Those who lament the scant rates on their savings may want to review where they stand.
Here is a quick look at low-risk options and some of the pluses and minuses of stashing your cash in each:
Banking your savings the old-fashioned way can seem particularly unsatisfying when it's earning less than 1 percent a year. That still outpaces inflation _ for now.
Ease of access and a high safety level help make this an acceptable choice for a portion of your money. But you may not want to put longer-term savings here.
These are where a lot of people stash extra cash, but they are not wise vehicles for savings.
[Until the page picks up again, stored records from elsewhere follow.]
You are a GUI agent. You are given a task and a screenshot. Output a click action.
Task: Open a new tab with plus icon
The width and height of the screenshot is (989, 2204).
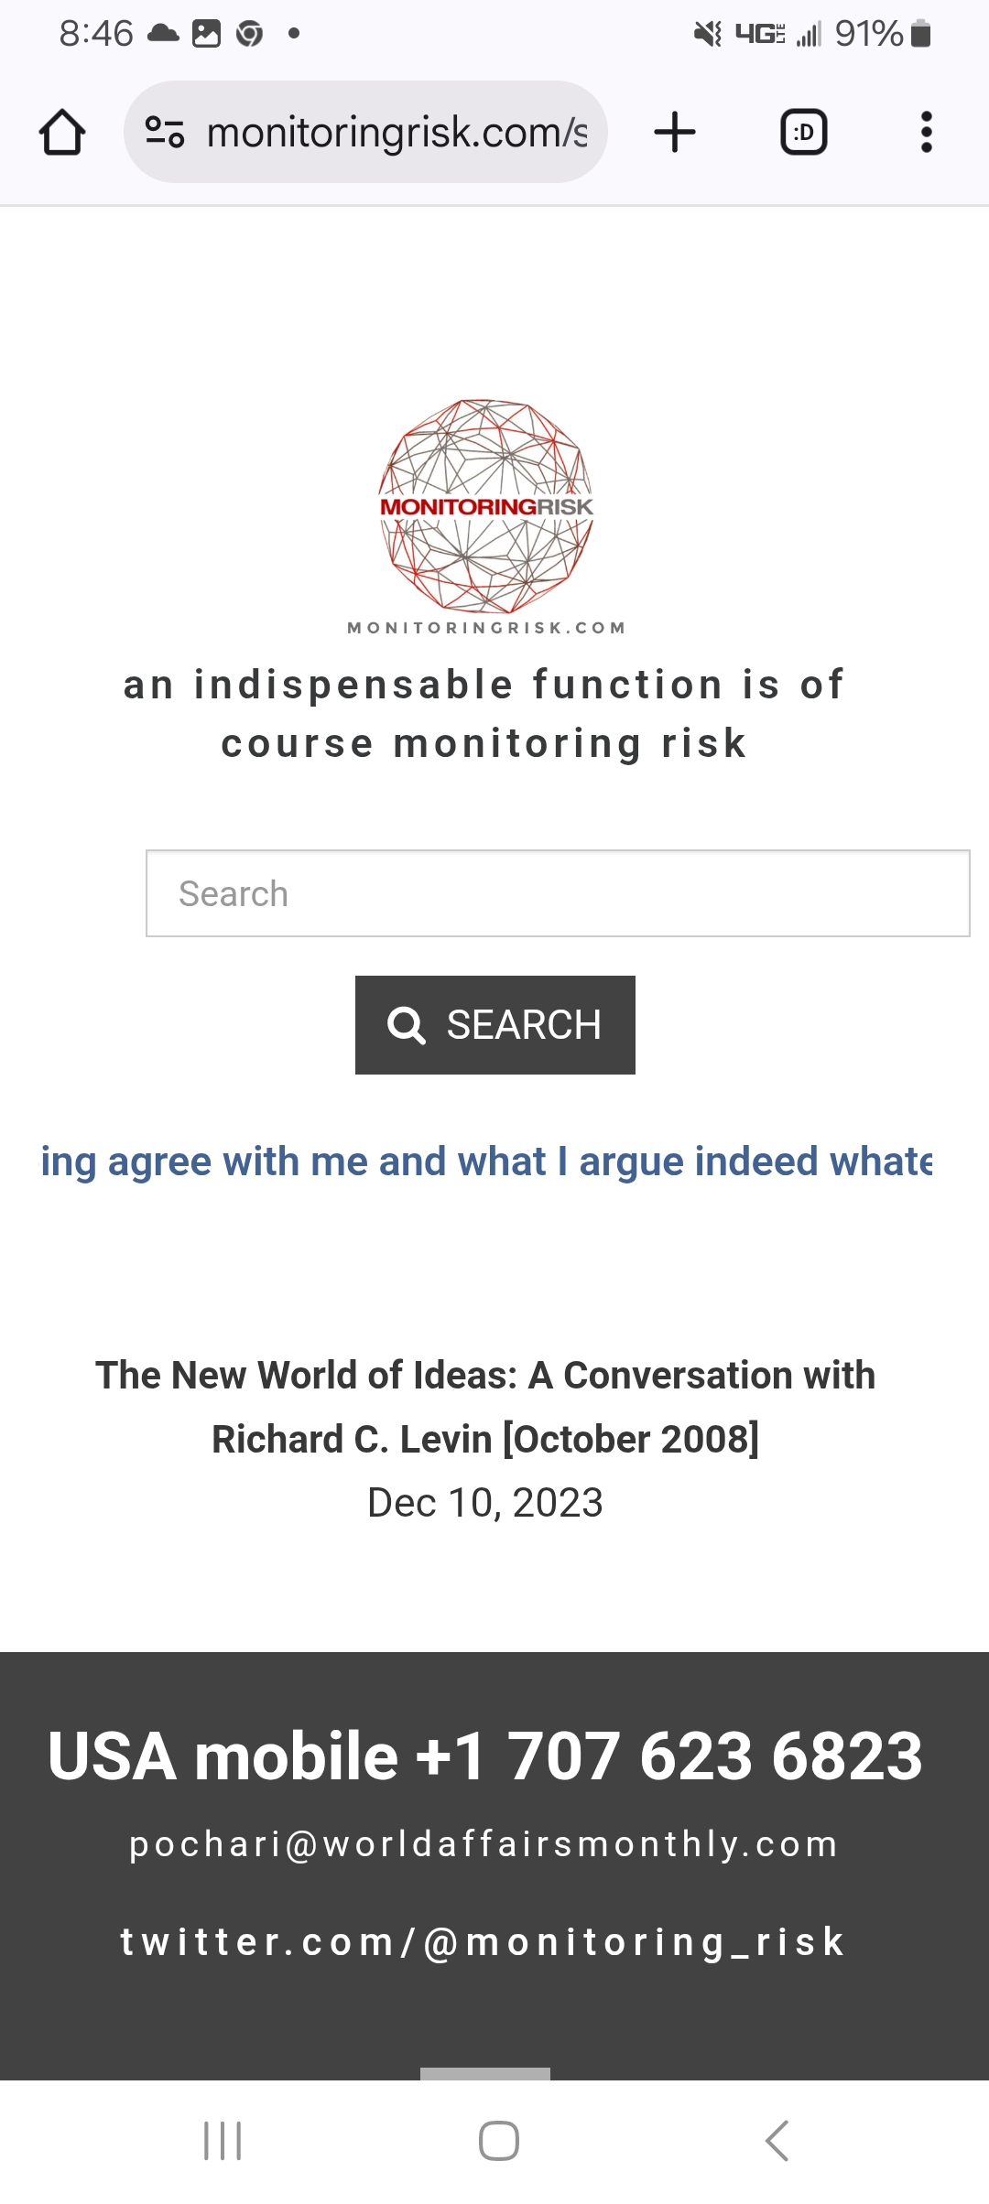[675, 132]
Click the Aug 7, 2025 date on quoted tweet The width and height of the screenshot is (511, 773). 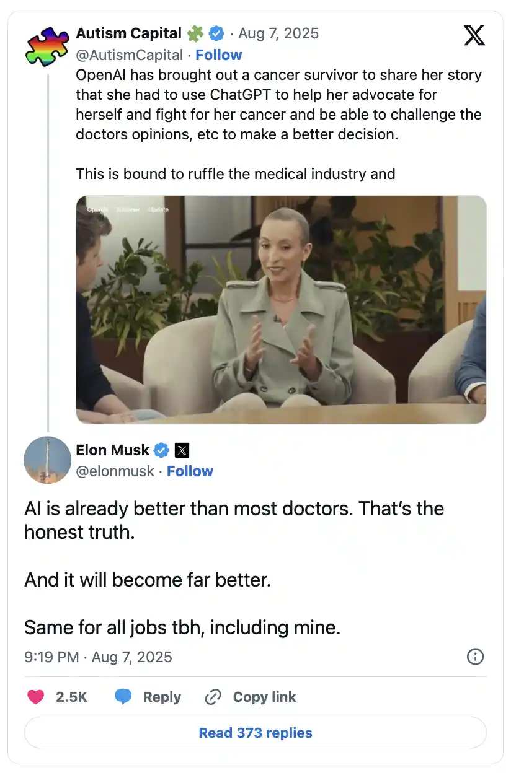point(278,33)
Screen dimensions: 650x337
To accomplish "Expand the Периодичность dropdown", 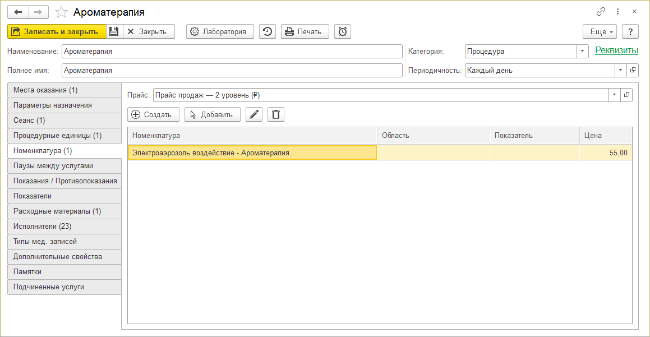I will pos(620,71).
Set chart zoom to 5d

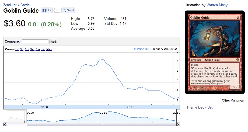coord(22,49)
Interest is low or nonexistent, and fees can nibble at your money. The big draw is ease of access to your cash.
CERTIFICATES OF DEPOSIT
Long a popular savings option, CDs have lost a lot of their luster with rates plummeting. The best yield available nationwide on a shorter-term CD is just 2.23 percent, according to Bankrate.com, and that is for a two-year term. That drops to 1.83 percent for a one-year CD and 1.39 for six months.
If you really want a guaranteed rate of 3 percent or more you can find one with a five-year CD. But locking up your money in a CD for more than a year will leave you unable to shift your money into something that pays better when market conditions change.
MONEY-MARKET DEPOSIT ACCOUNTS
Money-market accounts have better rates than savings accounts but some restrictions. They invest in low-risk instruments like bank CDs and short-term loans to companies.
These are good choices when inflation is closer to its historical average of 3 or 4 percent _ less appealing now when it's near zero. As a result, the best annual percentage yield to be had anywhere at the moment is 1.6 percent, according to Bankrate.com.
MONEY-MARKET FUNDS: Money funds, as they also are known, are not bank products but mutual funds. They invest in short-term debt but usually earn higher interest than money-market deposit accounts and savings accounts, since they are not FDIC-insured and entail slightly more risk.
Not now, though. Taxable and non-taxable money funds both have record-low total returns of 0.25 percent over 12 months, according to the Money Fund Report, published by iMoneyNet.
Treasuries are U.S. government debt obligations, issued by the Treasury Department to pay for government projects. They get the highest possible marks for safety since they are guaranteed by the government, but because they are the ultra-low risk investment they also don't pay much in interest. Rates vary based on the term.
They are easy to buy, without a commission, at TreasuryDirect.gov, and are exempt from state and local taxes. Beyond the safety factor, however, you can almost certainly make more on your money elsewhere over the term.
These inflation-linked U.S. savings bonds have a fixed rate of interest as well as an adjustable component that resets periodically to reflect the change in the Consumer Price Index. Their current yield is 3.36 percent. You can buy a maximum $5,000 a year in I-bonds at http://www.treasurydirect.gov.
The downside: You can't redeem them for at least a year, and if you do so within five years you'll forfeit the three most recent months' interest. But that yield is hard to beat these days for a low-risk investment if it's savings you won't need to draw from immediately.